METHOD: INVERSE LINEAR INTERPOLATION WITH KNOWN FILTER

The theory of inverse linear interpolation with a known filter is given in Applications of Three-Dimensional Filtering Claerbout (1994), section 2.6, and can be easily extended to the 2-D case. The algorithm is based on the following procedure. To invert the data vector ${\bf d}$ given on an irregular grid for a regularly sampled model ${\bf m}$, we run the conjugate-gradient solver on the system of equations  

$${\bf d \approx Lm\;, }$$ (1)

 

$${\bf 0 \approx \epsilon \, Am\;. }$$ (2)

Equation (1) formulates the basic assumption of the method, stating that the data is related to the model with a linear interpolation operator $\bold{L}$. The next equation (2) is required to constrain an underdetermined part of the inverse problem.

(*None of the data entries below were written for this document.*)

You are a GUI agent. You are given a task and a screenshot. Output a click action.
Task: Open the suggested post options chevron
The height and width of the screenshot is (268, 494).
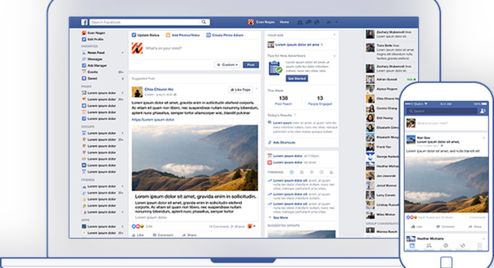click(257, 88)
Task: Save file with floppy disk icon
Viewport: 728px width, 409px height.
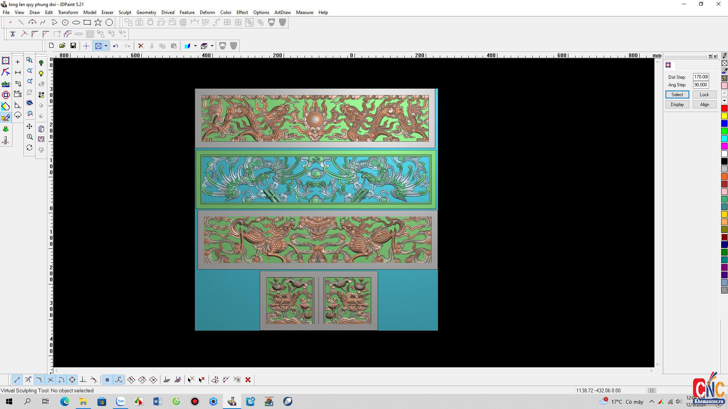Action: coord(73,46)
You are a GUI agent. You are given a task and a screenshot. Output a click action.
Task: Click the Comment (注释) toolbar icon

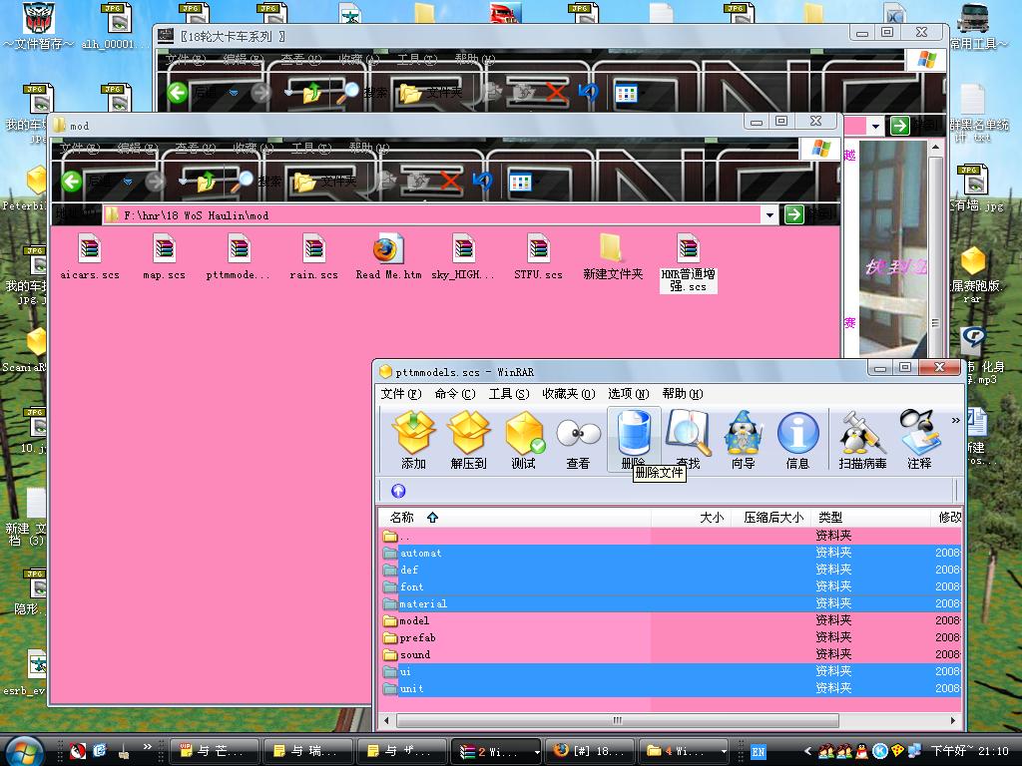(919, 439)
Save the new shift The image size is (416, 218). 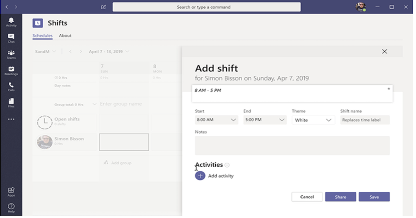point(374,197)
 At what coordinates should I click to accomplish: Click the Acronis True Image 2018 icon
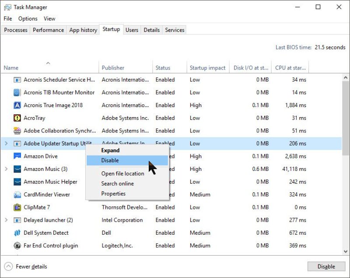pyautogui.click(x=17, y=105)
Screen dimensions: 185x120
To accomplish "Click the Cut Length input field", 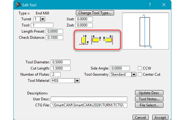I will click(61, 68).
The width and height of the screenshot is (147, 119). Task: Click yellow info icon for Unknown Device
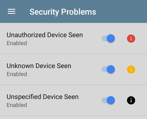pos(131,69)
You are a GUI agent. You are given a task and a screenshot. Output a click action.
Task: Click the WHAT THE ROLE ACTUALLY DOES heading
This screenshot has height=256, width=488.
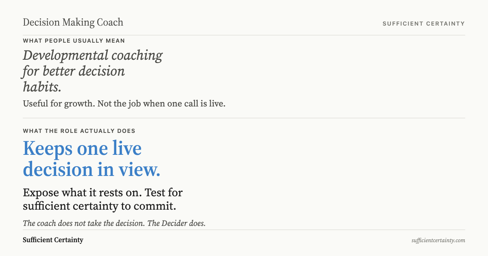(x=79, y=131)
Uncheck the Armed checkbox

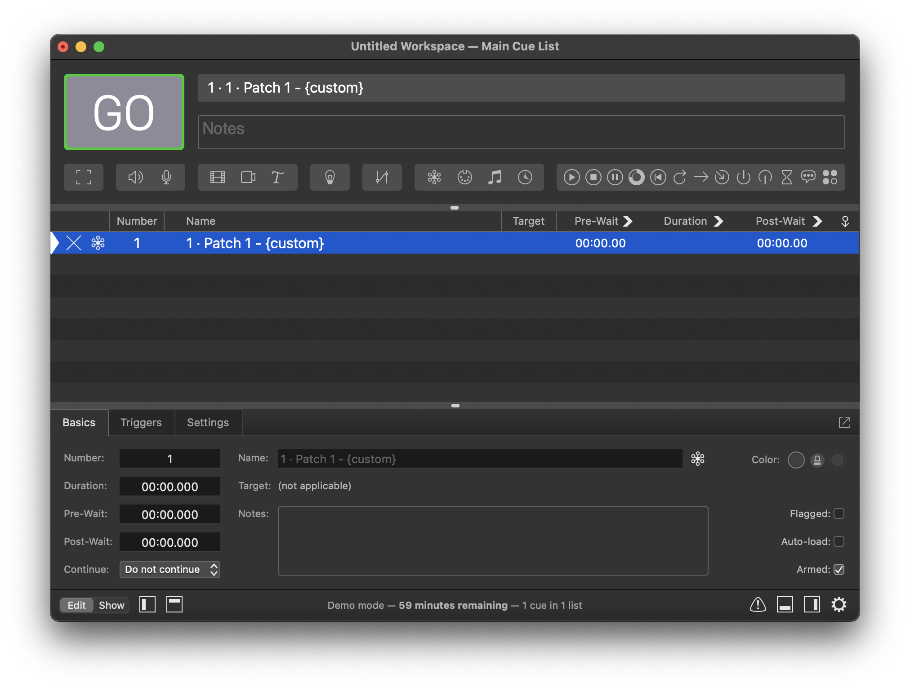point(839,569)
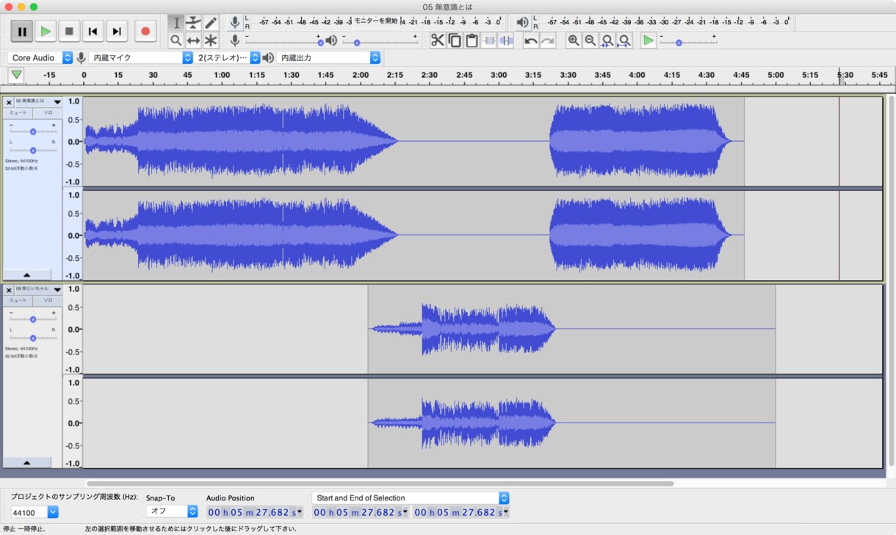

Minimizing the output power of the model filtered by some roughening filter $\bold{A}$ is a way to smooth the model components that are not determined by equation (1). Laplacian filter of the form  

$${\bf A}= \begin{array} {\vert c\vert c\vert c\vert} \hline .... .... \ \hline 1 & -4 & 1 \ \hline . & 1 & . \ \hline\end{array}$$ (3)

is a conventional choice for smoothing in two dimensions.